Strawberry spring is a controlling metaphor in the story in that it operates as a symbol, motif, theme, and central image. Strawberry spring is most likely King’s invention, as no scholarly or cultural sources beyond those on King’s fiction discuss the term. The invention allows King to create a mystical world that blends the ordinary with the otherworldly in whatever manner he chooses.
Horror relies on in-betweenness or liminality, where the logic of the real world meets the unknown, terrifying world of the monstrous and uncanny. Strawberry spring acts as a gateway to this other world—the world of fear—and the fog is a palpable doorway to the uncertainty that envelopes the campus and the narrator’s mind.
The term helps King mislead the reader because “strawberry spring” sounds cheerful. The warm temperature makes it seem like a pleasant time, a break from the harsh winter. The connotations of the term change, however, as it comes to foreshadow the story’s climax.
The roommate takes on the role of the harbinger (a staple figure in horror stories who warns the protagonist of approaching danger) when he tells the narrator that strawberry spring means that the worst of winter is on its way. He adds a sinister tinge when he describes it as “a false spring, a lying spring” (188). Toward the end of the story, the narrator describes it as “evil, lying,” making it analogous to Springheel Jack (190). The weather turns out to be a clue to the identity of the murderer because the narrator is the only one who associates the murders with the season.
The murders create a whirlwind of rumor among the students. Thematically, rumor bridges the gap between knowing and not knowing. It is a means for a social group to affirm its identity; if everyone spreads rumors about the murderer, they are not the murderer. It is more comforting to believe something, even if it is exaggerated or untrue, than to exist in a state of doubt.
The more important the event, the more rumors tend to grow in complexity—even to the point of conspiracy. An example is the rumors that circulate about the first victim, Gale Cerman. None of the students knew her well, but their descriptions of her become more embellished the longer they talk about her: “[T]he speed with which rumors swept from one end of the campus to the other began to approach the speed of light” (187). The press fuels the rumors by giving the killer a provocative nickname, leading to a host of mistaken sightings and false leads.
Rumor is effective in horror and science fiction because it creates another layer of narrative unreliability. The reader cannot be sure if the information they are getting about events is correct, especially if the characters do not know themselves.

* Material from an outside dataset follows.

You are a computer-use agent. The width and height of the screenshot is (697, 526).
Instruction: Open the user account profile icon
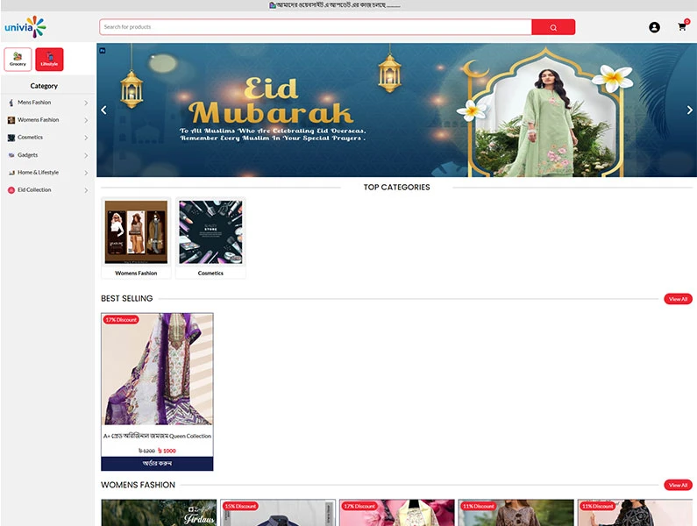click(x=654, y=27)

When the narrator describes the fog for the first time, he says: “You half expected to see Gollum or Frodo and Same go hurrying past” (183). The reference to J. R. R. Tolkien’s series, Lord of the Rings, creates an atmosphere of magic and adventure, which is almost immediately interrupted by the description of Gale Cerman’s body with her eyes open and throat cut. The juxtaposition sets up a tension that exists throughout the story between innocence and violence, good and evil—the two sides of the narrator.